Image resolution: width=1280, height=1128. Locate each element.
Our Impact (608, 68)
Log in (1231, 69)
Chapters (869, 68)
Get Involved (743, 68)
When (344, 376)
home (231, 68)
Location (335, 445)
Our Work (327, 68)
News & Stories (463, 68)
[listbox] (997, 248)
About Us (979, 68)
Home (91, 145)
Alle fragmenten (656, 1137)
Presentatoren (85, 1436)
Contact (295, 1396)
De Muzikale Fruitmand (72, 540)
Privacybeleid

***

Retype the entire listing above line for line, keeping every character unchanged.

Image resolution: width=1280, height=1128. Locate each element.
Our Impact (608, 68)
Log in (1231, 69)
Chapters (869, 68)
Get Involved (743, 68)
When (344, 376)
home (231, 68)
Location (335, 445)
Our Work (327, 68)
News & Stories (463, 68)
[listbox] (997, 248)
About Us (979, 68)
Home (91, 145)
Alle fragmenten (656, 1137)
Presentatoren (85, 1436)
Contact (295, 1396)
De Muzikale Fruitmand (72, 540)
Privacybeleid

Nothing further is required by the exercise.